### Document text
TWAH the thing that made me gasp about your question, wasn't the actual question it was all the little things that you believed that you let slip in (mainly on the MMR thread). Such as the mother over policing her child (she probably has no choice), not liking destruction (destruction can be autism to a tee), searching for a 'cure' (very normal when your child is diagnosed with a devastating condition- and in fact it's my opinion that often people aren;t searching for a cure they're searching for speech- not realising its not the same thing- and nothing wrong with that- I stil search for speech for my 8 year old), complaining because the mother talks about her son too much and is always over analysing every positive thing he does, assuming that she's barking mad for not giving an MMR booster.
Now of course you can word it out loud as you try and work it out, but if you do it on a board where there are mothers who have destrucitve, non-verbal children, who've lost loads of friends because those so called friends couldn't cope with the difficulties that surround autism then you are opening yourself to people disagreeing strongly with you.
When you start out in autism as a mother you get blamed for everything. I was blamed for my son not talking, saying that needed SALT got me landed with an 'in denial' label -despite the fact that I queried autism 2 years before his eventual diagnosis, was also accused of over stating his problems when he was younger (so under and over stating at the same time ). It is so easy to blame the mother - right at a time when the bottom has fallen out of their world.
You maynot have meant your posts to sound the way they did - but they did sound as if you thoguth the child was a bit of a right off and the mother should stop whinging and just get on with it. Sorry but that's how I read them.
I;d really really recommend the film. It will show you your friends world.
######
### Information provided
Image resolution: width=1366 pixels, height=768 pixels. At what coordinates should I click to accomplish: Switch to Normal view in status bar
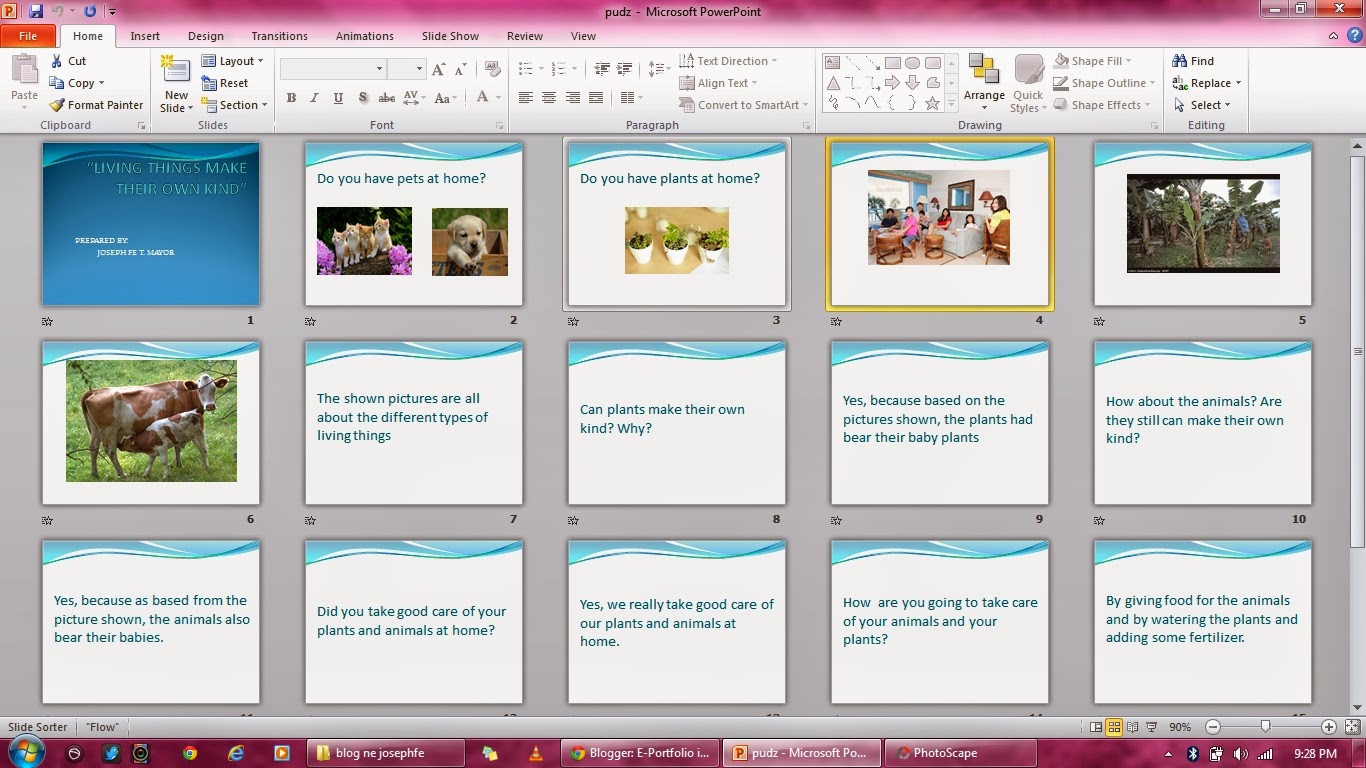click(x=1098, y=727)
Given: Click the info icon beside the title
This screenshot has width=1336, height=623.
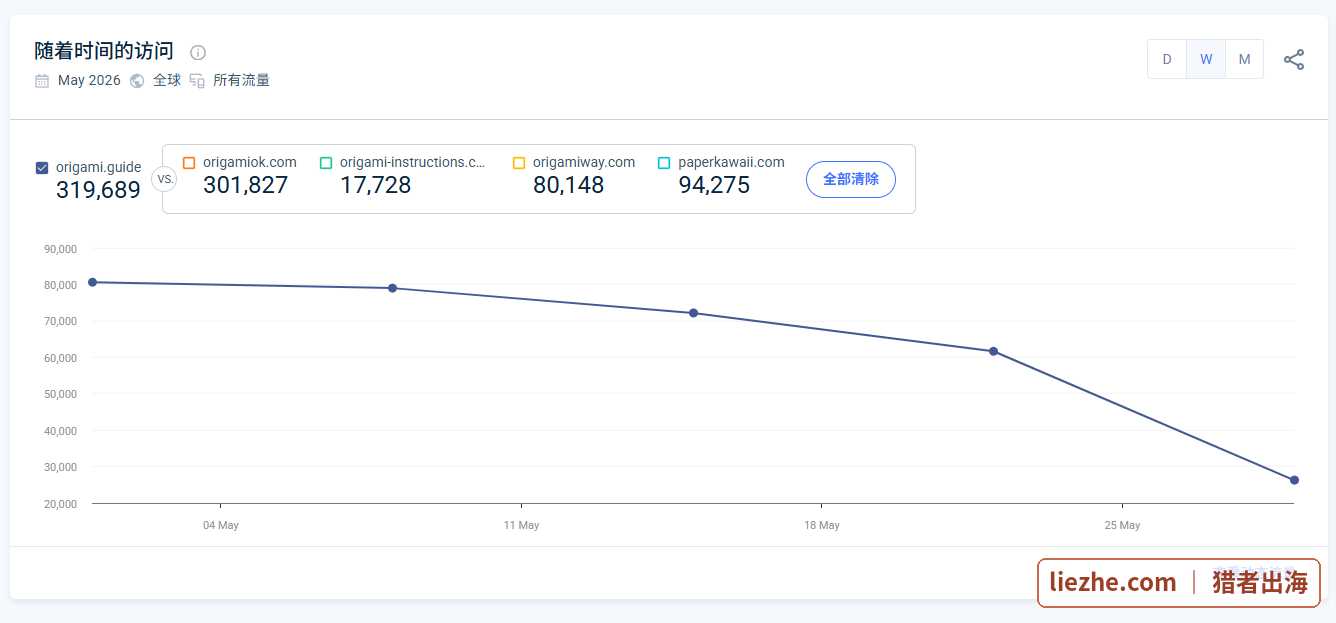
######
* _What is required_
Can you write out, word for word, the stretch of the forum post on autism from "TWAH the thing" through "an MMR booster."?

* _Solution to the problem_
TWAH the thing that made me gasp about your question, wasn't the actual question it was all the little things that you believed that you let slip in (mainly on the MMR thread). Such as the mother over policing her child (she probably has no choice), not liking destruction (destruction can be autism to a tee), searching for a 'cure' (very normal when your child is diagnosed with a devastating condition- and in fact it's my opinion that often people aren;t searching for a cure they're searching for speech- not realising its not the same thing- and nothing wrong with that- I stil search for speech for my 8 year old), complaining because the mother talks about her son too much and is always over analysing every positive thing he does, assuming that she's barking mad for not giving an MMR booster.